Pakistan’s top diplomat met Kashmiri separatist leaders in India on Wednesday, a day before he was due to hold the first official talks with his Indian counterpart since the 2008 Mumbai attack.
The meeting came on the same day Indian border guards said their troops came under fire from Pakistan in the Samba area of southern Kashmir, although Pakistan denied any shooting by its troops.
Salman Bashir’s meeting with the Kashmiri leaders was likely to reinforce Islamabad’s demand that today’s talks with India include all outstanding issues between the two countries.
PHOTO: REUTERS
India wants the talks to have a narrow focus on Pakistan’s actions on terrorism. New Delhi broke off talks after the Mumbai attacks, saying Pakistan had to first crackdown on militants.
“This [meeting] gives Pakistan an additional moral and political argument that the talks between the two countries have to be comprehensive, composite and need to focus on Kashmir,” said Noor Ahmad Baba, dean of social sciences at Kashmir University.
Bashir met three Kashmiri leaders in New Delhi, including the chief of the main Kashmiri separatist alliance, Mirwaiz Umar Farooq, and hardline leader Syed Ali Shah Geelani.
‘TRIPARTITE DIALOGUE’
“I stressed on a tripartite dialogue over Kashmir,” Geelani said, referring to a demand that Kashmiris be included in any negotiation between India and Pakistan over the disputed region, which has sparked two of the three wars the two countries have fought since 1947.
Bashir’s meeting is unlikely to go down well with New Delhi, which accuses Pakistan of aiding a 20-year-long separatist insurgency in Kashmir that killed tens of thousands of people. It is a charge Islamabad denies.
Progress in the talks between Bashir and his Indian counterpart, Nirupama Rao, could have ripple effects on the battle against militants in Pakistan and efforts to get Islamabad to go after the Taliban, by reducing its logic of keeping massive forces on the eastern border with India.
BORDER FIRE
Earlier on Wednesday, Indian border guards said they came under fire from Pakistan.
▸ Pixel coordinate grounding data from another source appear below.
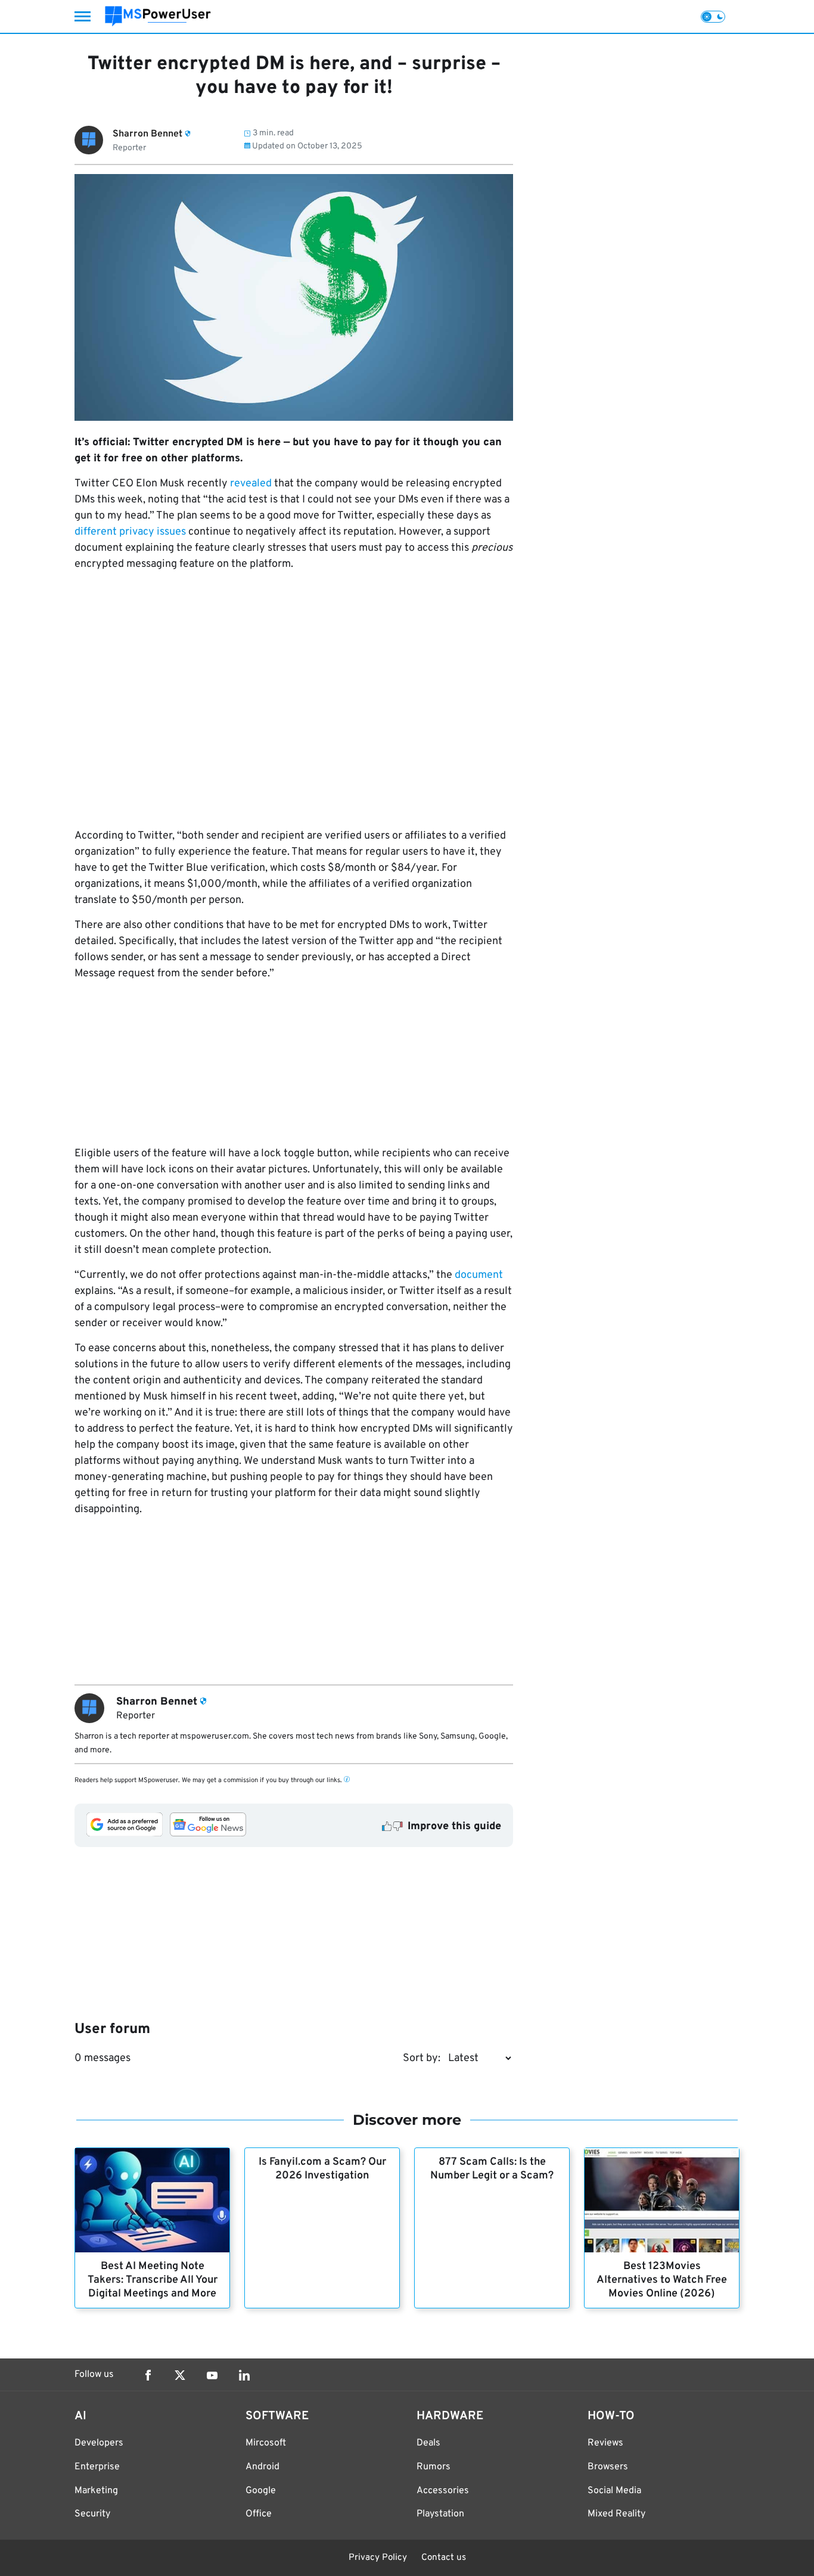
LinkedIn (244, 2375)
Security (92, 2514)
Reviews (605, 2443)
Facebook (147, 2375)
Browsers (608, 2467)
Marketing (96, 2491)
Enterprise (97, 2467)
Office (259, 2514)
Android (262, 2467)
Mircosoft (266, 2443)
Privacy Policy (378, 2557)
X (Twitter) (180, 2375)
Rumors (434, 2467)
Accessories (443, 2491)
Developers (98, 2443)
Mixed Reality (616, 2514)
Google (261, 2491)
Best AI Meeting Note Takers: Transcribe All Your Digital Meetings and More (153, 2280)
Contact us (443, 2557)
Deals (428, 2443)
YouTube (212, 2375)
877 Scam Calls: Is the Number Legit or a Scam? (492, 2169)
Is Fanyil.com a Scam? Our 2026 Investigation (322, 2169)
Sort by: (421, 2058)
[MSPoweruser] (158, 16)
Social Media (614, 2491)
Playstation (440, 2514)
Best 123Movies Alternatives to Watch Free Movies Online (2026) (661, 2280)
“The firing from across the border started early morning. A BSF [Border Security Force] personnel was injured,” said Vinod Sharma, a spokesman for the border guards.
Pakistan denied any shooting by its troops.
“Our troops were not involved in any firing. There may be some problem on their own side,” said Nadeem Raza, a spokesman for Pakistan’s paramilitary Rangers.
The Indian army also said that three soldiers, including one officer, were killed in the gunbattle which began on Tuesday in Sopore town, south of Srinagar, and ended the next day.
Six soldiers were injured in the fighting, along with a civilian who was caught in the crossfire, army spokesman Colonel J.S. Brar said.
Police said more militants might have died and that they were searching for bodies in the rubble of buildings destroyed in the battle.
The clash started after Indian troops surrounded two houses where heavily armed militants had been holed up.